- **INSTRUCTIONS FOR THE TASK**: Copy the entries exactly. Their pictures do not belong in the copy.

- **RECORDS**:
-*-
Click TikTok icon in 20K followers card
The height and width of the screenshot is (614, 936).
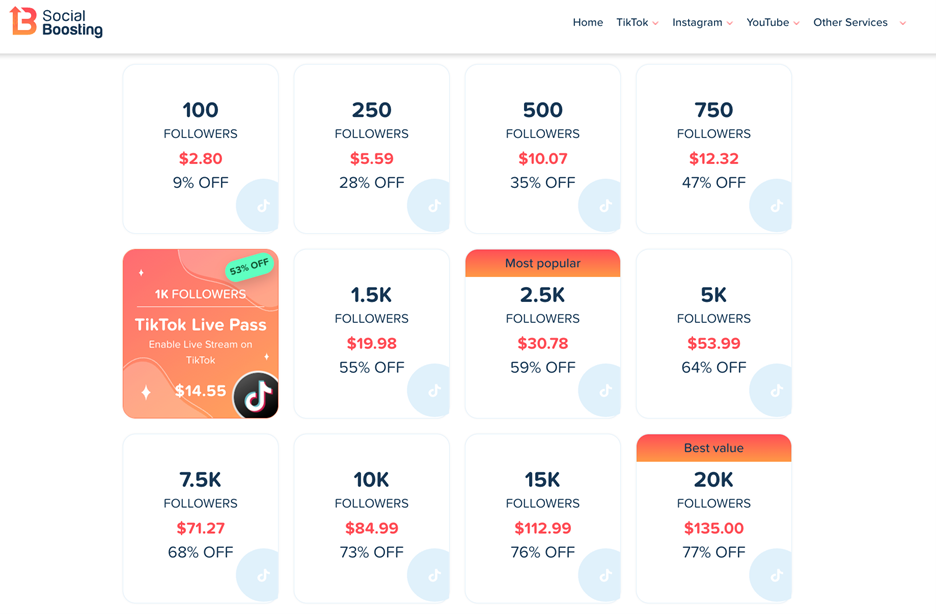click(776, 575)
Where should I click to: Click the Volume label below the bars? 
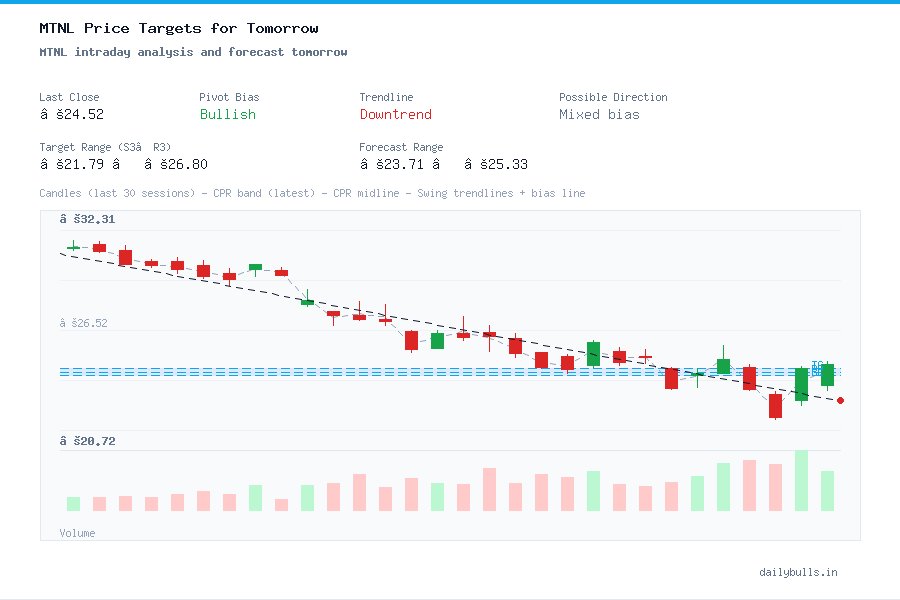(77, 533)
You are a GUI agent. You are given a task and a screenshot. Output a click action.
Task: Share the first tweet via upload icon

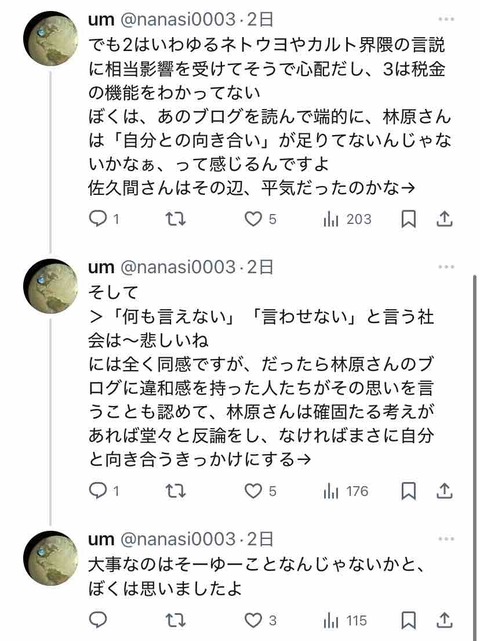pos(444,219)
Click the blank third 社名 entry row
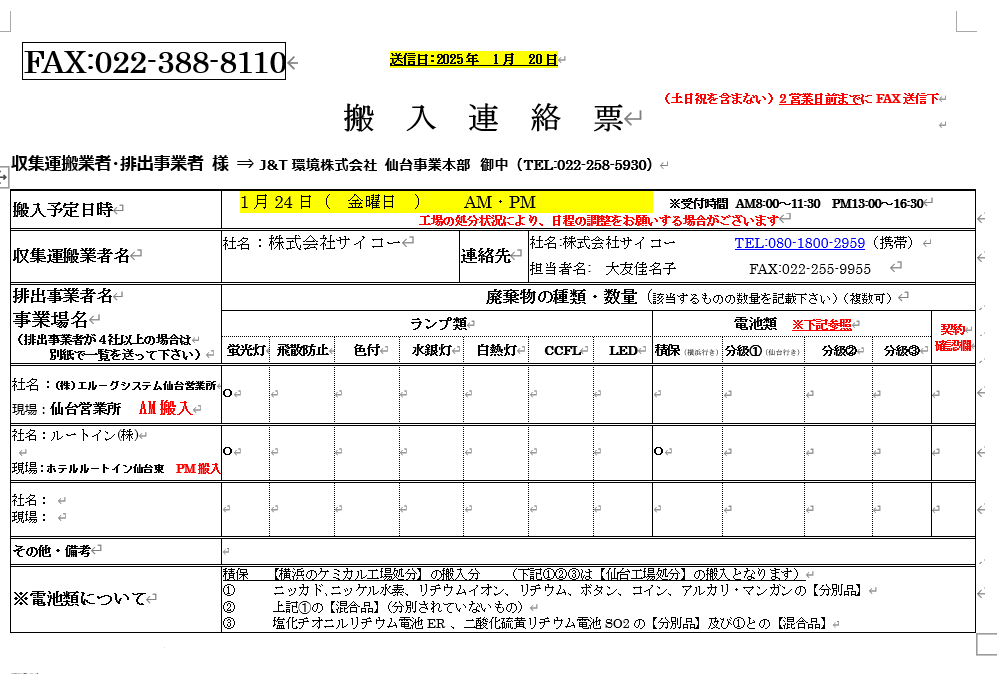Image resolution: width=997 pixels, height=674 pixels. coord(115,508)
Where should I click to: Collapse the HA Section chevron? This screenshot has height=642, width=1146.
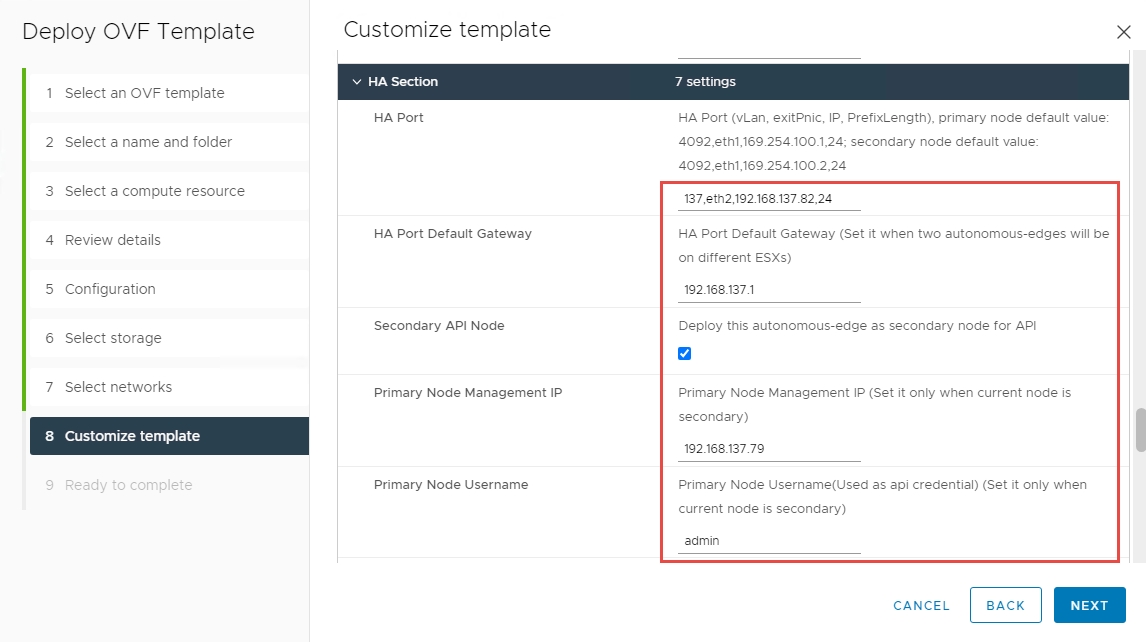tap(356, 82)
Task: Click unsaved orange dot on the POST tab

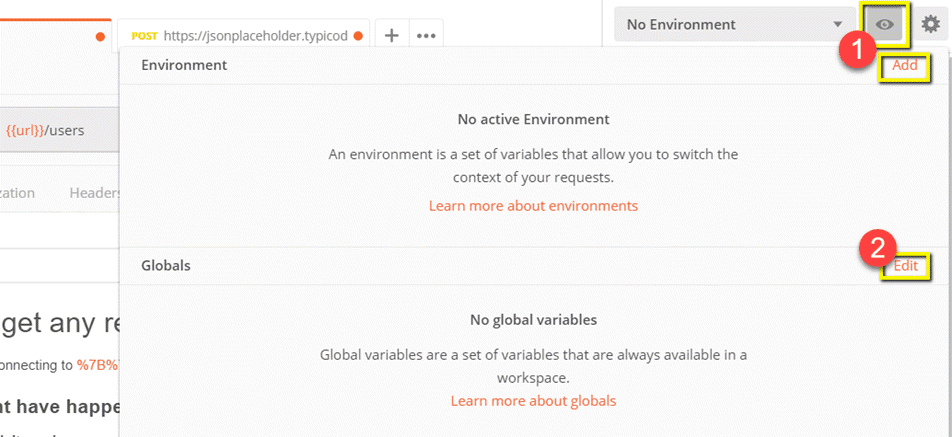Action: click(358, 36)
-*-
- **TASK OUTPUT**:
Click TikTok icon in 20K followers card
The height and width of the screenshot is (614, 936).
click(776, 575)
Where should I click to: Click the Volume label below the bars? 
(77, 533)
You are a GUI agent. You are given a task and a screenshot. Output a click action.
Task: Share the first tweet via upload icon

pos(444,219)
Click the blank third 社名 entry row
Image resolution: width=997 pixels, height=674 pixels. coord(115,508)
Where should I click to: Collapse the HA Section chevron? This screenshot has height=642, width=1146.
tap(356, 82)
Task: Click unsaved orange dot on the POST tab

Action: click(358, 36)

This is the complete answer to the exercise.